Когда он очередной раз дернулся к краю кровати, старая кожа слезла окончательно, издав громкий треск — словно простыня порвалась. Фрэнсис свалился на пол, перевернувшись на лету, и пружинисто, грациозно приземлился на все шесть лапок. Подобной ловкости за ним в прошлой жизни не наблюдалось.

Спустившись с кровати, он оказался спиной к двери. Времени на размышления не было. Наверное, поэтому его лапки начали жить собственной жизнью. Фрэнсис резко повернул свое узкое пятифутовое тело, забирая задними ножками вправо, передними — влево. Тончайшие пластинки на спине — щитки? — странно затрепетали, и он на долю секунды вновь задумался об их предназначении. Отец встал под дверью, крикнув:

— Какого черта ты там делаешь, недоносок? А ну выметайся в школу!

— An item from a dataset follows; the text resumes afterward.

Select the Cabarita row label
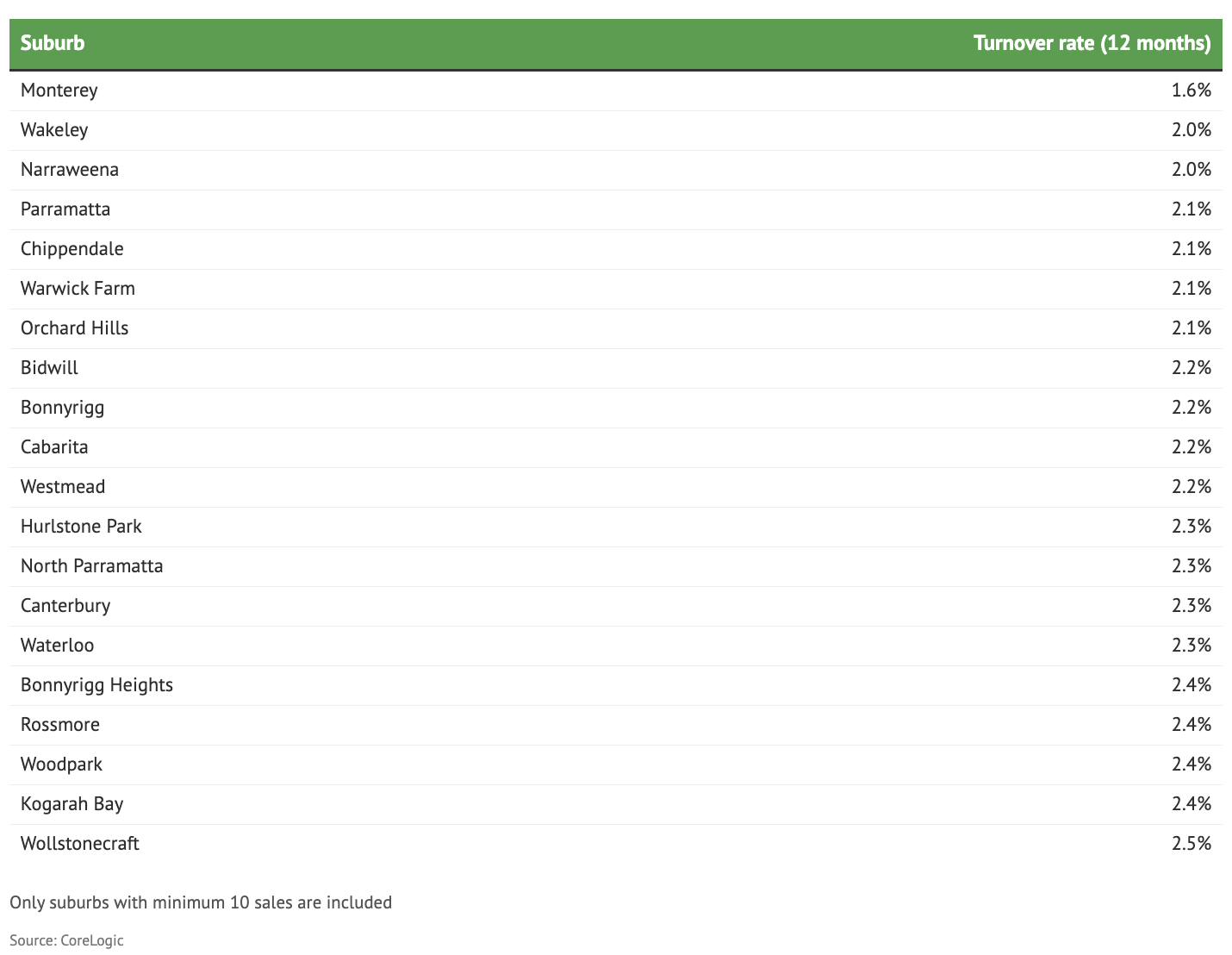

Дверь с треском распахнулась. Фрэнсис попятился назад, оторвав от пола пару передних лапок, и быстро защелкал жвалами — словно машинистка выдала дробь на клавиатуре. Бадди остановился в дверном проеме, держась за ручку, и его взгляд упал на прижавшуюся к полу фигуру преобразившегося сына. Кровь мигом отхлынула от костлявого усатого лица, превратив его в восковую маску.

Бадди издал высокий пронзительный визг, ударивший в антенну Фрэнсиса подобно вспышке электрического разряда. Фрэнсис и сам заверещал; впрочем, звук, вырвавшийся из его рта, ничем не напоминал человеческий голос. В комнате словно встряхнули тонкий алюминиевый лист — таким вибрирующим, абсолютно нечеловеческим получился крик.

Он не видел выхода. Два окошка над кроватью находились высоко и были слишком малы — узкие амбразуры не больше фута в высоту. Испуганный взгляд Фрэнсиса на миг задержался на кровати: сбившиеся простыни мятой кучкой лежали в ногах постели и были покрыты чем-то вроде слюны, наполовину их растворившей. Они на глазах теряли форму, темнея и превращаясь в курящуюся дымком массу.